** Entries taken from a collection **
————————
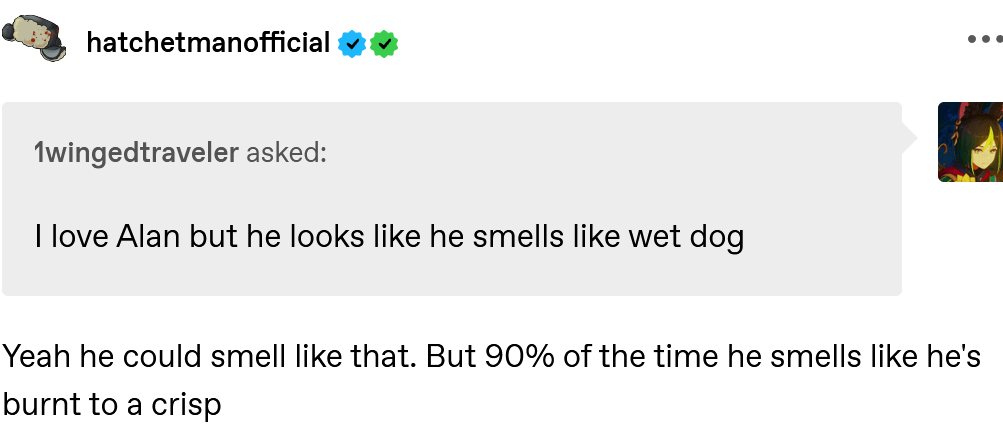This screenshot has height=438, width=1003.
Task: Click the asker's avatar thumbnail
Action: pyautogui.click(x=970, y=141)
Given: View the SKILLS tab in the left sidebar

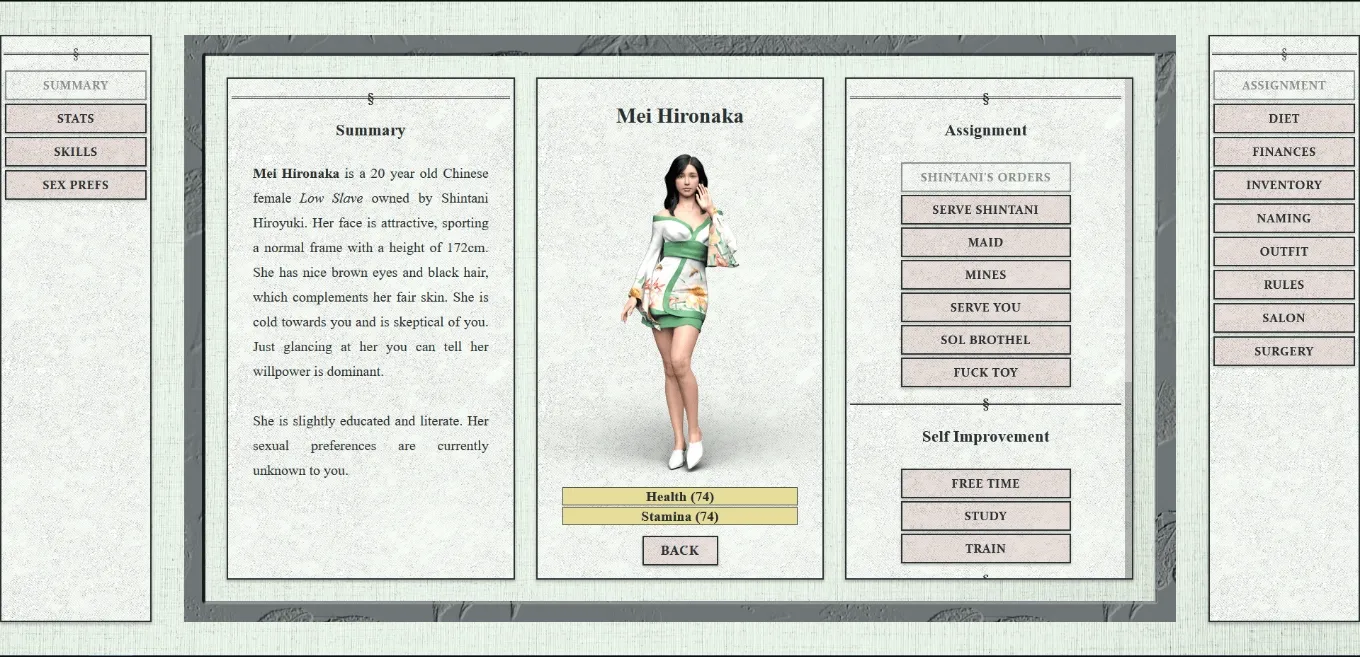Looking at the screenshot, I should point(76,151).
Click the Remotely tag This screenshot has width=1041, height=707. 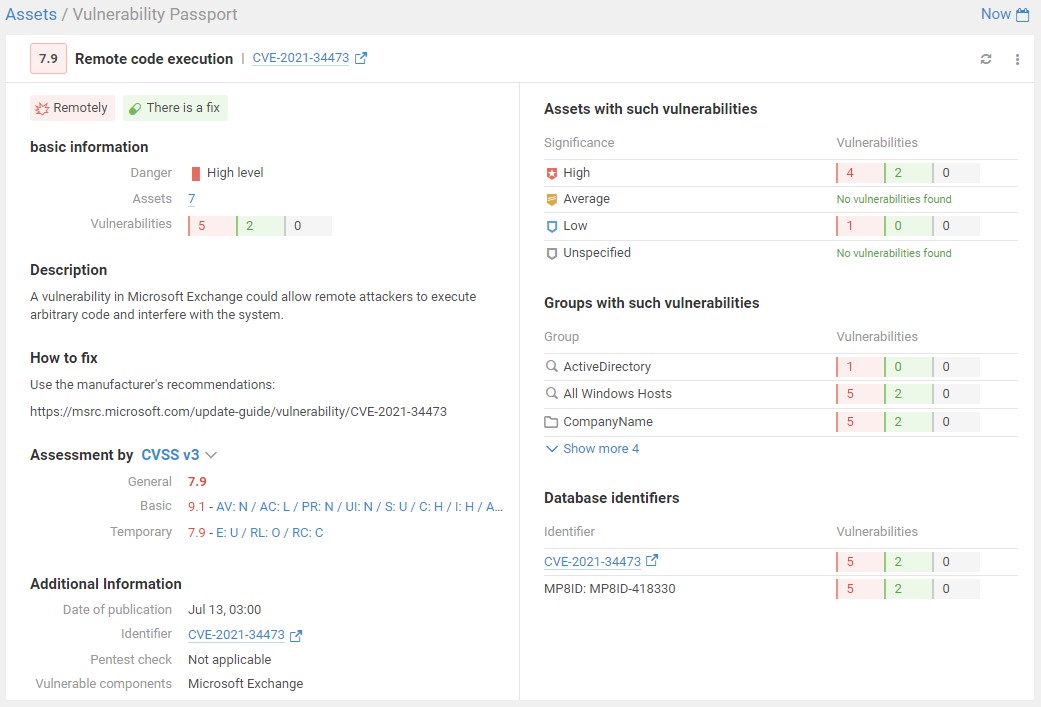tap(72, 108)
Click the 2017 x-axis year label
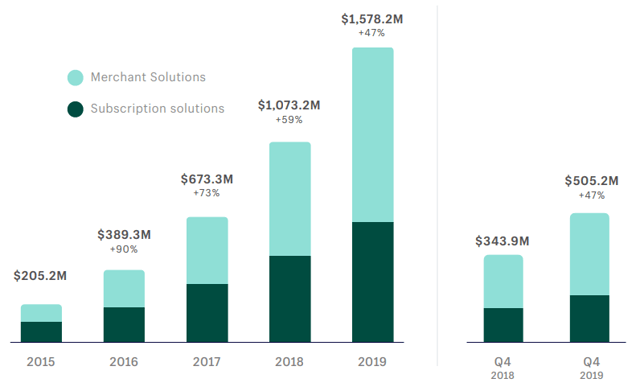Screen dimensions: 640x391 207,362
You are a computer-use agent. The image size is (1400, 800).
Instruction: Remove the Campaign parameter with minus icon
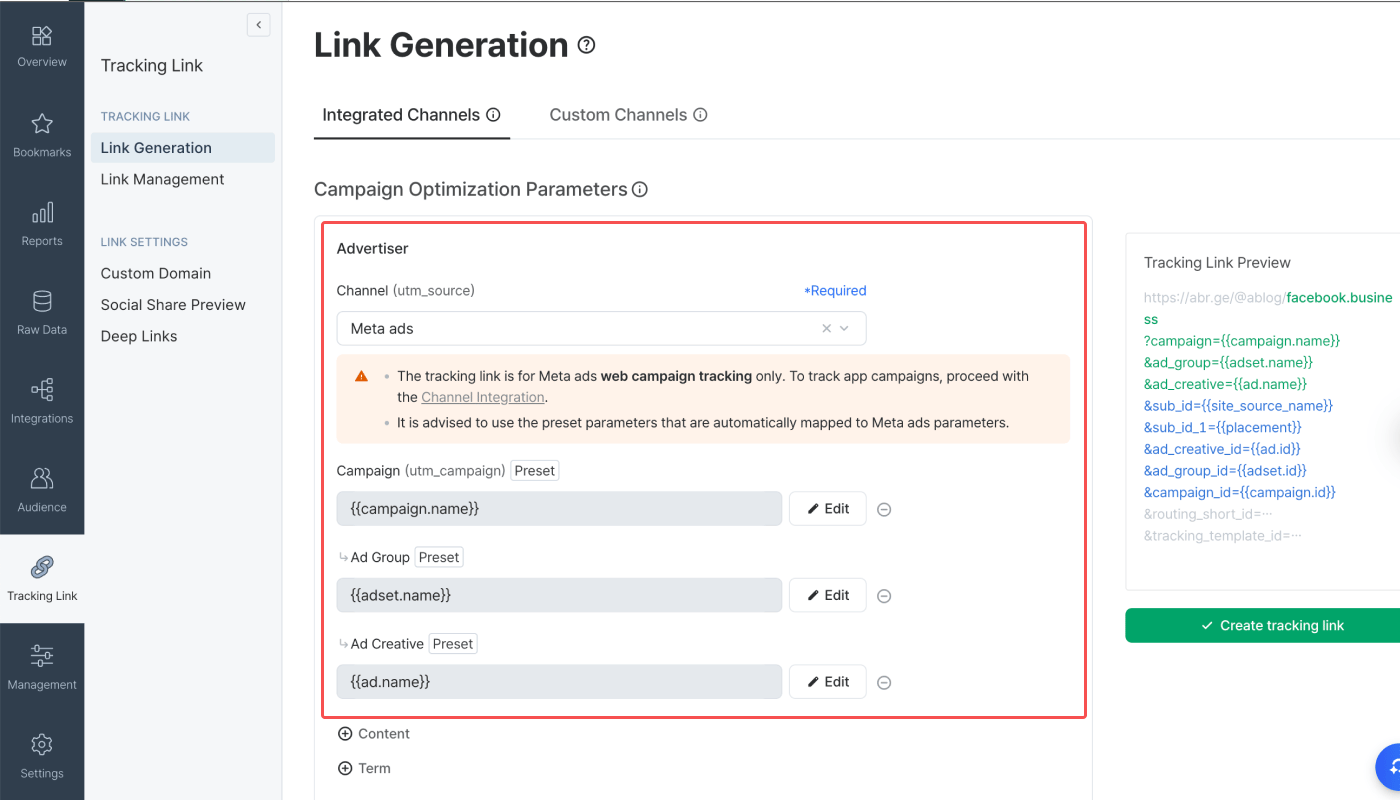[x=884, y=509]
————————
** Exercise **
Leave the pictures aside and print exactly, and only, the lines from the one with "You are a computer-use" through the end of the data, both included.

** Answer to this problem **
You are a computer-use agent. The image size is (1400, 800).
Instruction: Remove the Campaign parameter with minus icon
[x=884, y=509]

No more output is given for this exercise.